Rodgers, who completed 6 of 11 passes for 59 yards and the touchdown to Nelson (100.2 rating), bounced back nicely from last week, when he was 2 for 8 for 16 yards with an interception – the result of getting drilled when replacement left tackle Herb Taylor whiffed on onrushing Chargers linebacker Melvin Ingram – for a 0.0 passer rating.

But much like he felt after the Chargers loss, Rodgers wasn’t putting much stock in the final outcome.

“The feeling I think is the most important thing. How I’m feeling in the pocket, how we’re feeling (as an offense),” Rodgers said. “Obviously we want to score every time we get the ball and don’t want to lose by 22 at home but you have to remember that our starters didn’t play more than a quarter.”

Defensively, Woodson’s strip of running back Montario Hardesty got things off on the right foot, but the No. 1 defense was a mixed bag after that. First, while allowing the Browns to embark on a 10-play, 36-yard field-goal drive, they stiffened at the end and did force Phil Dawson’s 53-yard field goal.

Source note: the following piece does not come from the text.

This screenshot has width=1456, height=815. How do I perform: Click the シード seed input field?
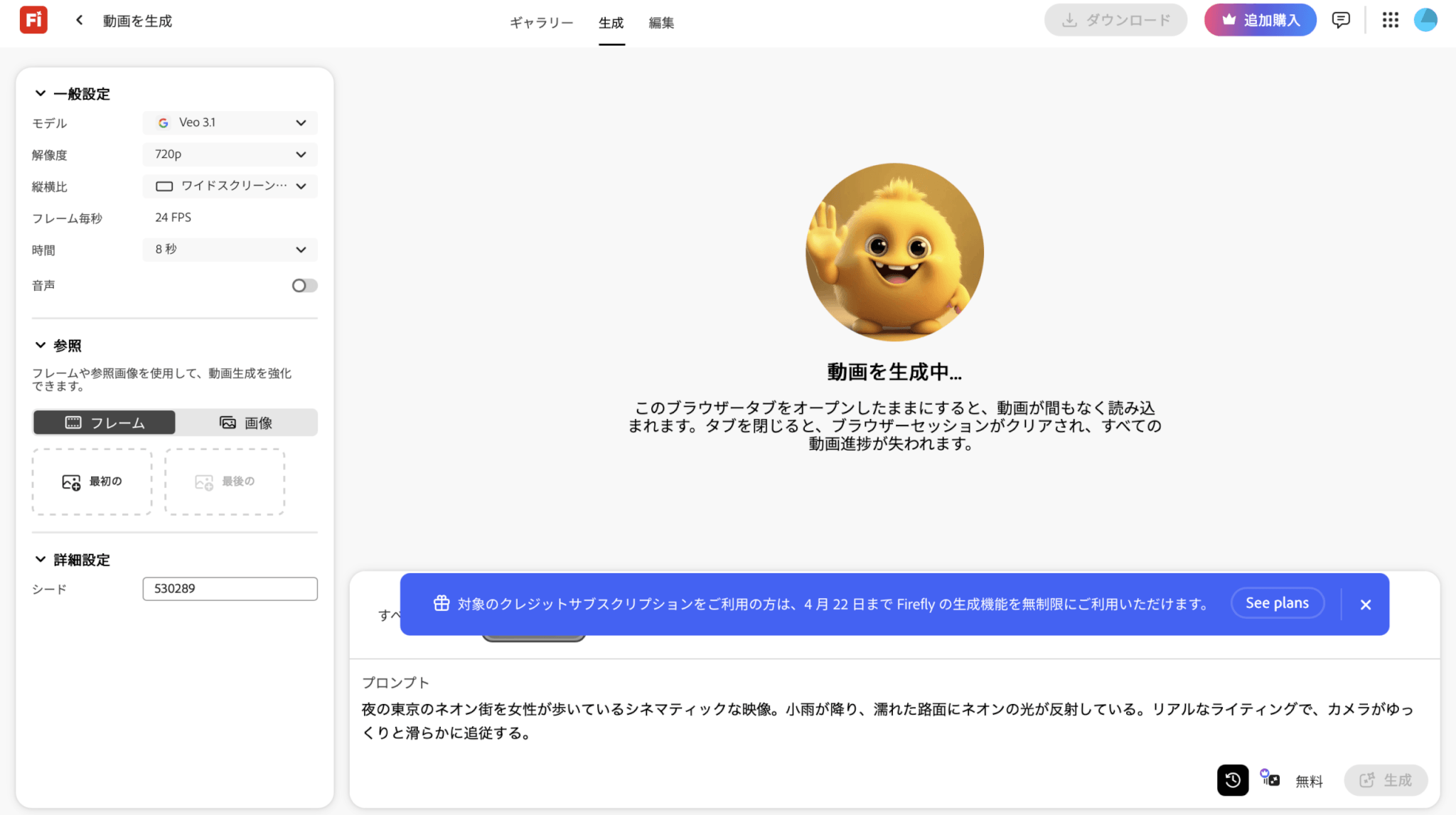click(x=230, y=589)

When wide receiver Randall Cobb coughed up the ball and the Browns took over at the Green Bay 32, the defense forced a three-and-out and another field goal.

But on their final drive as a unit, they let rookie first-round pick Brandon Weeden direct a six-play, 45-yard drive and failed to get a stop at the goal line, allowing Hardesty a 1-yard touchdown that gave Cleveland a lead it would never relinquish.

“This is going on my seventh year – which is crazy, that it’s gone that fast – so I’ve been a part of a decent amount of preseason games. But I feel like they’re all important,” veteran inside linebacker A.J. Hawk said. “It’s important to come out and show well and get a win. And we haven’t done that yet. I definitely don’t think you can overlook that.

“People will talk about it, ‘Oh, it’s preseason. It doesn’t mean anything.’ Well, it does. We’re on the field, we’re playing football. It’s live, we’re playing against someone else, not ourselves. So it’s definitely important for us to come out and make plays. I think it’s good to get in different situations – we’ve been on the goal line, we’ve been backed up, we’ve been in adversity situations, so we need to get some of those under our belt. It doesn’t feel like when you’re out there, it’s not like it feels like a preseason game. Everyone’s still hitting the same. It feels real.”

It also felt long (3 hours, 15 minutes) and at times looked ugly. Backup quarterback Graham Harrell had a rough night, managing only five first downs and three points in nine series, some against the Browns’ first-string defense. He finished 12 for 24 for 100 yards with no touchdowns and two “hard luck” (Rodgers’ words) interceptions – on a Hail Mary at the end of the half and on what would have been a sure completion to tight end Ryan Taylor, who tripped and fell while the ball was airborne.

“For one reason or another, just couldn’t finish drives. It’s unfortunate,” Harrell said. “We’ve got to be more consistent and finish drives when we have the opportunities to. I think that’s kind of how it went.

“We did some good things in that second half. We moved the ball well and didn’t finish drives. First half, they just outplayed us, I think. They left their starters in most of the time, played man press and did a really good job of it, I thought, and made it tough on us.”

The preseason so far has been tough on the Packers as a whole, especially considering that they won Super Bowl XLV in 2010 and went a franchise-best 15-1 last season. Nevertheless, it certainly didn’t sound like any of the principals involved were ready to worry, even with seven turnovers in two games.

“It’s preseason. You want to do well, but it’s more about kind of your feel,” Rodgers insisted. “We don’t want the turnovers obviously, but I think we’re happy where we’re at. It’s preseason.”